Extracted material =>
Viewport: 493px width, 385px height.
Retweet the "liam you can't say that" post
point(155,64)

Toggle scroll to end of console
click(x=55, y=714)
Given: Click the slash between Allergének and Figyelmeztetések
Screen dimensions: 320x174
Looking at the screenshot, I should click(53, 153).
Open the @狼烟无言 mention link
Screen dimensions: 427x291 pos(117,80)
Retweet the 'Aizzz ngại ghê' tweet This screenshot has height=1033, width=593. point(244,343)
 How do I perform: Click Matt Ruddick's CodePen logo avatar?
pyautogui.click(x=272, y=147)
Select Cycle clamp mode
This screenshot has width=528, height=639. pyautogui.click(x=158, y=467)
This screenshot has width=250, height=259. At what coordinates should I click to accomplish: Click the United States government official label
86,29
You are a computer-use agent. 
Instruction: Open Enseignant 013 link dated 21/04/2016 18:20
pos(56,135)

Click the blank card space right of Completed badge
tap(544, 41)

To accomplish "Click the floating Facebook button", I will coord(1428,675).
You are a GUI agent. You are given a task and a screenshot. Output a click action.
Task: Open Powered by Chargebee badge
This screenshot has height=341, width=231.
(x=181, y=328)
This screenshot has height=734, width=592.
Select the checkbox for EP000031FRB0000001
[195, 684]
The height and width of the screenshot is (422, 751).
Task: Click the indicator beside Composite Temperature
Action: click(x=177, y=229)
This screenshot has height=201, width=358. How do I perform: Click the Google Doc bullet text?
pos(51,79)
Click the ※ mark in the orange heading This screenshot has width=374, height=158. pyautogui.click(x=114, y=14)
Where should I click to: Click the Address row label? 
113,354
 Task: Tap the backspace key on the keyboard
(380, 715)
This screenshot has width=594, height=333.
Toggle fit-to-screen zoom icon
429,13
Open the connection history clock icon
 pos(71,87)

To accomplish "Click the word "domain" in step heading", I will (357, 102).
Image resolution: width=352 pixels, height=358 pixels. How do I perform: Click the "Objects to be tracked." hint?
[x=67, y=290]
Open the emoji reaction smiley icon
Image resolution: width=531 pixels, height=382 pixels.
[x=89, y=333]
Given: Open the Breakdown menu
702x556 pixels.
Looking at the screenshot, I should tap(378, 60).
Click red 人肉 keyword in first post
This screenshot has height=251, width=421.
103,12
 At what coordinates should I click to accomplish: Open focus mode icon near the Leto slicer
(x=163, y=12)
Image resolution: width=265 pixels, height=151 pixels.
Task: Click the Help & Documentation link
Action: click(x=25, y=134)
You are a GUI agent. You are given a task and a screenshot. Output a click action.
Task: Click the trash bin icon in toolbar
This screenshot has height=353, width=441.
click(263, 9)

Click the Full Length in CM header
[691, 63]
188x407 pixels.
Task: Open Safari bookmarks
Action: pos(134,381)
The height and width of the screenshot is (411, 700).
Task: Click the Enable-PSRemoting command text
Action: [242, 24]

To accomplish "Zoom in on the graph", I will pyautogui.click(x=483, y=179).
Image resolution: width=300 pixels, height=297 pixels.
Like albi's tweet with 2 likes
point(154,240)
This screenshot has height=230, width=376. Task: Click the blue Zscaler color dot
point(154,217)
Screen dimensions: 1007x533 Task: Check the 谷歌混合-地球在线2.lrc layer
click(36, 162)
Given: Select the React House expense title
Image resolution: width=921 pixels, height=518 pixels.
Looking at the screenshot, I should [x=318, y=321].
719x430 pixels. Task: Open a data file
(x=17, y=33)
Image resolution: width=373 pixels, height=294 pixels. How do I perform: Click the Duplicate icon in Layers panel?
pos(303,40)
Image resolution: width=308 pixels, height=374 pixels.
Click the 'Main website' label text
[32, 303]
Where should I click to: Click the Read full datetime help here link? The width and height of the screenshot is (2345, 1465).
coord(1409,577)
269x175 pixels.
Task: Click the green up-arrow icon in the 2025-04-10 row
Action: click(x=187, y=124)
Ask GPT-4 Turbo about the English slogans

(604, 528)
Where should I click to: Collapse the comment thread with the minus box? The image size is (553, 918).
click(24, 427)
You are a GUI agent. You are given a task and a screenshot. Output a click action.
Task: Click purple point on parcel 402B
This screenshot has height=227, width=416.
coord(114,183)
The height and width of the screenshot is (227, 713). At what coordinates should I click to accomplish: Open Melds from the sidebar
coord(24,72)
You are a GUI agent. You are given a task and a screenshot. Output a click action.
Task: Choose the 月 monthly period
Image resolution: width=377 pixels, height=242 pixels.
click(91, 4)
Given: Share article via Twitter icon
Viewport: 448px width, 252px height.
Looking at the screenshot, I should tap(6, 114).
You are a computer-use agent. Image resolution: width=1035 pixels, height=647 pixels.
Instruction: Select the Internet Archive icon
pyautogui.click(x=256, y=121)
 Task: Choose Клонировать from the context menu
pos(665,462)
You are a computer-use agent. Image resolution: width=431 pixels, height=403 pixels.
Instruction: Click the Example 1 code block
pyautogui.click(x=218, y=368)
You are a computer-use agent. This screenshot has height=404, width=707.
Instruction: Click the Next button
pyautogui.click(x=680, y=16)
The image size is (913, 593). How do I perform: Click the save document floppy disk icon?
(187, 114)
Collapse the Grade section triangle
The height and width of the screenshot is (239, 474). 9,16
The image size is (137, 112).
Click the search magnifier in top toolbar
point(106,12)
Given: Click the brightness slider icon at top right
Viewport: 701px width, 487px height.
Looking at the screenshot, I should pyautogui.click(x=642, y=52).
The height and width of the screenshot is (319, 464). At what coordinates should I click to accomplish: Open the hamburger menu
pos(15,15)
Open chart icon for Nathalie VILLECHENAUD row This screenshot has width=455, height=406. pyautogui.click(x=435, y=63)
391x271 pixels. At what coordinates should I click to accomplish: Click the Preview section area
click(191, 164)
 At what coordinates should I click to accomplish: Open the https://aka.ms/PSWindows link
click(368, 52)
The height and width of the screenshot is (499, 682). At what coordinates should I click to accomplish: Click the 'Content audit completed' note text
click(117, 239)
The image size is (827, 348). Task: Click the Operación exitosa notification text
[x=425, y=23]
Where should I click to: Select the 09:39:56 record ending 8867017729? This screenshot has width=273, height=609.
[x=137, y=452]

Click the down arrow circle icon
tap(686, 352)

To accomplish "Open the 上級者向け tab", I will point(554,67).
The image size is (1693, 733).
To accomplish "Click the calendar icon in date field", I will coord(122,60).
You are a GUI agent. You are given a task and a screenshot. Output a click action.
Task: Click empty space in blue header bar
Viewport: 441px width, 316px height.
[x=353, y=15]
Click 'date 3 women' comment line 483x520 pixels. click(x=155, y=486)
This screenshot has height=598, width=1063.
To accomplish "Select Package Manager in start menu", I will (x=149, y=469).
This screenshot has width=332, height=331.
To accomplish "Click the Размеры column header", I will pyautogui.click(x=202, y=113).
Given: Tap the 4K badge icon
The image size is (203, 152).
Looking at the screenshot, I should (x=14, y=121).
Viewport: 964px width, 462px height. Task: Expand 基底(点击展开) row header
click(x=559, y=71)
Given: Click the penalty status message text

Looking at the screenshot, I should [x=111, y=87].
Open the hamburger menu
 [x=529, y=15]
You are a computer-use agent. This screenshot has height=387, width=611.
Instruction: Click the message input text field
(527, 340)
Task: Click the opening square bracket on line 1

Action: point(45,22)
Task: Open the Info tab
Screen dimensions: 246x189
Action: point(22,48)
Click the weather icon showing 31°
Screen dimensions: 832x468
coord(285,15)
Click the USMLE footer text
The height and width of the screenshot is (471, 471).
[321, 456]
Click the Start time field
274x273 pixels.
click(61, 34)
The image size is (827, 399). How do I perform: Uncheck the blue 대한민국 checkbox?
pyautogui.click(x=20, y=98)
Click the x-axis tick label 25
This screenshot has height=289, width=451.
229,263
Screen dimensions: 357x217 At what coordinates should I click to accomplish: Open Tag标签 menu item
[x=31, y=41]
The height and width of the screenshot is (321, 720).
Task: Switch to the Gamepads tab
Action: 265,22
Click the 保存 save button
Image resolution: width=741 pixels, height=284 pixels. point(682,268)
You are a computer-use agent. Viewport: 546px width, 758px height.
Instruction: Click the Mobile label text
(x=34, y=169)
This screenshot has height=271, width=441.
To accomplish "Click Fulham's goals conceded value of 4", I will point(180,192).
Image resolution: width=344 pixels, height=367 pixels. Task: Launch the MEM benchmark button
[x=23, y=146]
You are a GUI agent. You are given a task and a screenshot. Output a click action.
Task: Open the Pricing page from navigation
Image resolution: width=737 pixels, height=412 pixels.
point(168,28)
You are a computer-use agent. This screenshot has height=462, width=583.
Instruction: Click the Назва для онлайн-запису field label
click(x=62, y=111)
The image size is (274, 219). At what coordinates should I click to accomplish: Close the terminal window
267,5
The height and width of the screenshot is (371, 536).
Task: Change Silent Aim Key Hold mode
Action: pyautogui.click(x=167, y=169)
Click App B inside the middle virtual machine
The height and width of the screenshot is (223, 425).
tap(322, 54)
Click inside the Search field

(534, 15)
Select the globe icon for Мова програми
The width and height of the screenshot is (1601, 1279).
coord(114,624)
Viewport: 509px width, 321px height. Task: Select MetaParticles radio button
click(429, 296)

Try it => Search the entries for the word "will" and copy every line that holds it.

Output of the exercise =>
To accomplish "Click the floating Facebook button", I will coord(1428,675).
To accomplish "Click the word "domain" in step heading", I will (357, 102).
To accomplish "Zoom in on the graph", I will pyautogui.click(x=483, y=179).
To accomplish "Open the 上級者向け tab", I will point(554,67).
To accomplish "Click the calendar icon in date field", I will coord(122,60).
To accomplish "Select Package Manager in start menu", I will (x=149, y=469).
To accomplish "Click the Размеры column header", I will pyautogui.click(x=202, y=113).
To accomplish "Click Fulham's goals conceded value of 4", I will point(180,192).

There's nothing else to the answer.